The toughest one-term competitor was President James K. Polk, who achieved all four of his goals -- gaining the Oregon Territory and the Pacific Coast, establishing an independent treasury and lowering tariffs. But Polk's acquisitions left the country with a problem -- slavery in the territories -- that it wasn't able to solve without civil war. And they left his successors a nation and world headed toward broad sunlit uplands.
Polk was the original "Dark Horse" presidential candidate, and when Bush started running for president in the 1980 cycle, he was, too -- a successful oilman who had lost two Senate races and in between served two terms in the House.
His brief campaign autobiography minimized, perhaps with his characteristic modesty, the value of his experience in appointive office: As ambassador to the United Nations, he was not clued in on then-President Nixon's opening to China; he was unaware of the Cultural Revolution while serving 13 months in Beijing; he was CIA director for just 11 months.
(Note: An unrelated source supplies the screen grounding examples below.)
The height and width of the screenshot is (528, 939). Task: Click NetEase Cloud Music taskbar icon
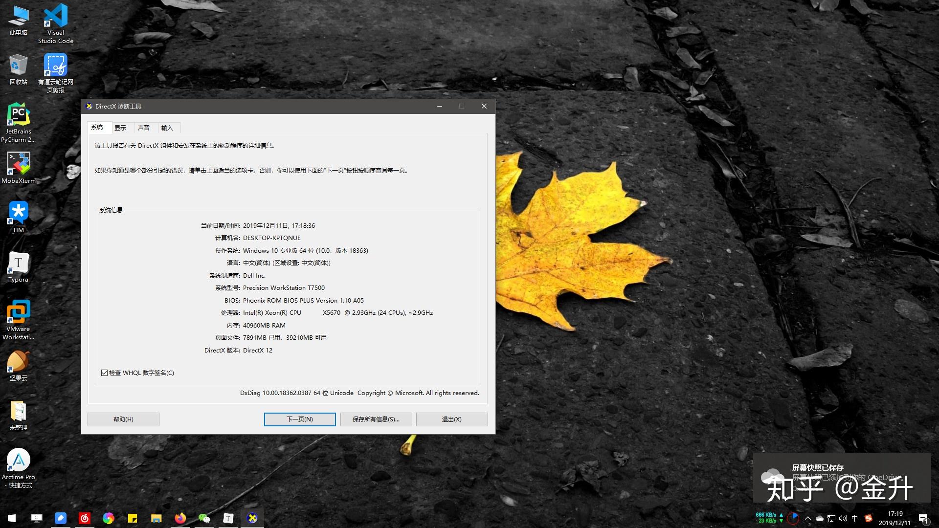pos(85,518)
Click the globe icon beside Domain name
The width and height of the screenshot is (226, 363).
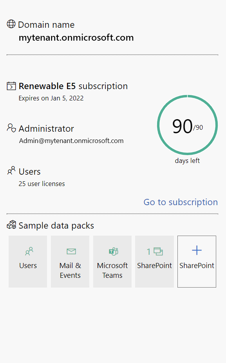tap(11, 24)
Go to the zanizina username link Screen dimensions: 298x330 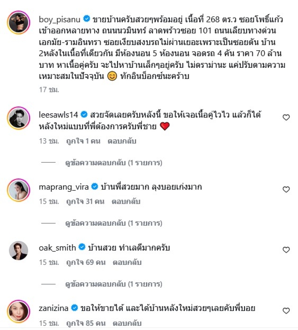(54, 308)
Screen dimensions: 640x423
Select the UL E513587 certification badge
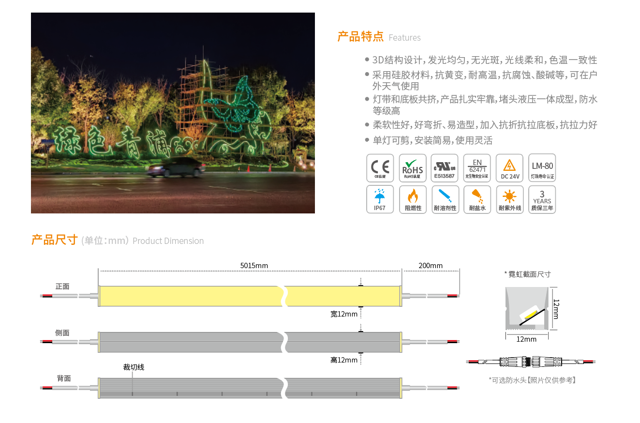(x=445, y=168)
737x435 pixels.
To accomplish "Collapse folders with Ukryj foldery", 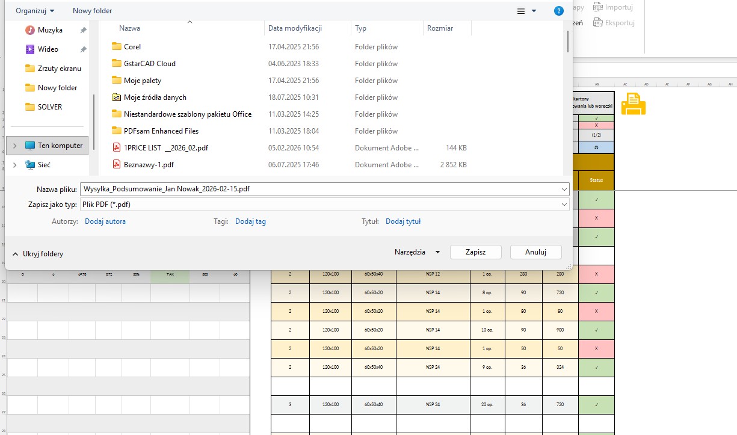I will coord(37,254).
But his network of friends and cousins -- all those notes dashed off on stationery! -- propelled him to victories in the Iowa caucuses and northeastern primaries and second place on Ronald Reagan's ticket.
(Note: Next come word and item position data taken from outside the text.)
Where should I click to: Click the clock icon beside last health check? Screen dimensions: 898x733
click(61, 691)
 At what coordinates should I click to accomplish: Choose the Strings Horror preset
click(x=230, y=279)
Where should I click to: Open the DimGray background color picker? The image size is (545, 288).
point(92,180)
Bush probably learned more about issues, and certainly about world leaders, as vice president than ever before, as he said at Reagan's funeral. The result was his masterful navigation of choppy currents and sudden storms as president: uniting Germany but not humiliating Gorbachev after the Berlin Wall fell; assembling an international coalition and winning the Gulf War.
This despite his pushing against disassembling existing structures -- the Soviet Union, Yugoslavia and Czechoslovakia. They unraveled anyway, but mostly peacefully. It's useful to have a steady balance wheel in a time of revolutionary upheaval.
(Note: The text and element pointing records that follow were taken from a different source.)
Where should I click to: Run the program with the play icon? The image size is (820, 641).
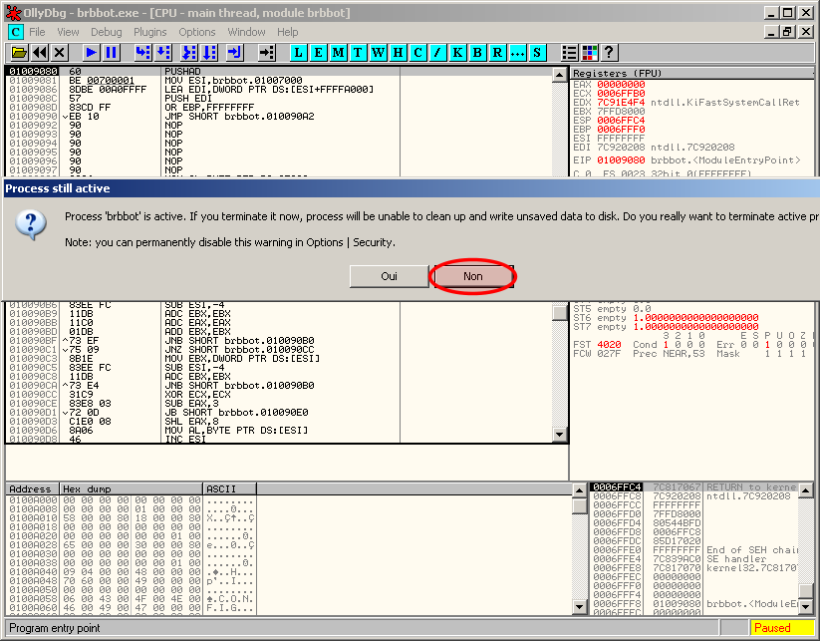tap(91, 52)
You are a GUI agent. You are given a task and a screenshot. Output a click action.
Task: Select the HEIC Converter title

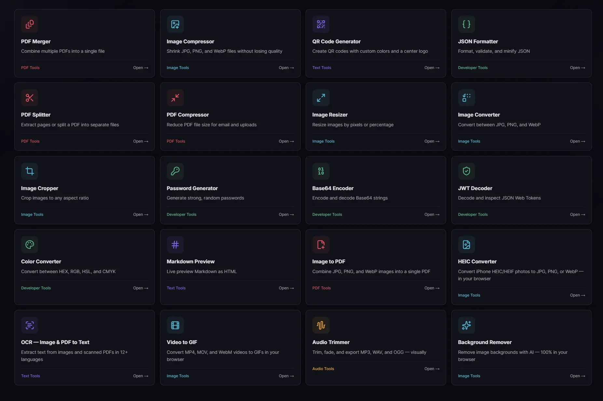coord(477,261)
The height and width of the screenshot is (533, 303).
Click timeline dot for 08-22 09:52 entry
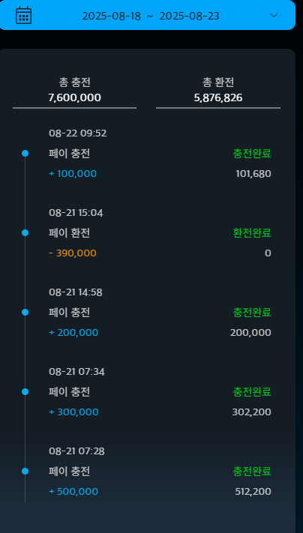[x=25, y=154]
On domestic policy he was more of an innovator than people think. The young man who signed up to be a Navy pilot and the young husband who left leafy Greenwich for the desert wastes of West Texas oilfields pushed successfully for policies others hadn't considered.
Such as the Americans With Disabilities Act. This wasn't a handout, but like the GI Bill, which paid his tuition at Yale, it opened opportunities for people to help themselves.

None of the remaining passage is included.